Task item: The answer must consist solely of the lines from the one containing "The width and height of the screenshot is (1316, 912)." to the end of the entries below, repeated exactly.

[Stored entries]
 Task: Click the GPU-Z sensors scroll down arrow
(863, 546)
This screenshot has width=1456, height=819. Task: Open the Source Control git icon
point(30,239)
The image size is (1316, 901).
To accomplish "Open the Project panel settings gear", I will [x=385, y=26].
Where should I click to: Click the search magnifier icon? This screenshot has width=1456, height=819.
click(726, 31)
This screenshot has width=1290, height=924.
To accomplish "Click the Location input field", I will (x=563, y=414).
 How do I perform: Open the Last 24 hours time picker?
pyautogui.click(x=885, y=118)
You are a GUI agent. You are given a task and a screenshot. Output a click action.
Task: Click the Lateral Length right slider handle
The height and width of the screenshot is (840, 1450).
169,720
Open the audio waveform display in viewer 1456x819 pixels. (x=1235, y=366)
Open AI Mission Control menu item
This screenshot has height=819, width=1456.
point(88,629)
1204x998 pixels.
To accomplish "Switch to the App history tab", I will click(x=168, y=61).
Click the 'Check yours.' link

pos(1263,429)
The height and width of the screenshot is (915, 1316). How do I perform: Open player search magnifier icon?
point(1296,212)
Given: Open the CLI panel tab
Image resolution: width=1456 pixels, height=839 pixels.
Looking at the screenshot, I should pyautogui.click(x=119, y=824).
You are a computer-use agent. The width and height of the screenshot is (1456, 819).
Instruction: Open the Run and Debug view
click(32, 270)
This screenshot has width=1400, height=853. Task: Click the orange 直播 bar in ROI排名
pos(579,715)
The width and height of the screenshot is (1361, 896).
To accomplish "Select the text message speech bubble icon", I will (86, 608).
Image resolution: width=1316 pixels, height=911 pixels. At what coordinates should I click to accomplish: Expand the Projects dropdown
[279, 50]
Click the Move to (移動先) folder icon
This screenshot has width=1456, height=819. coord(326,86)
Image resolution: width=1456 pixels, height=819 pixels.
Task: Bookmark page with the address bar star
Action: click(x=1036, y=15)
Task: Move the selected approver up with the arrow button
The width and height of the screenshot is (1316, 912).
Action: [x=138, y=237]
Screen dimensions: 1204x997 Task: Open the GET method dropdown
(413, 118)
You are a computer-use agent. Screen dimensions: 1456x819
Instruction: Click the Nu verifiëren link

Answer to the exercise:
The width and height of the screenshot is (1316, 912).
Action: [x=138, y=237]
Screen dimensions: 1204x997 Task: Open the GET method dropdown
(413, 118)
You are a computer-use agent. Screen dimensions: 1456x819
Instruction: Click the Nu verifiëren link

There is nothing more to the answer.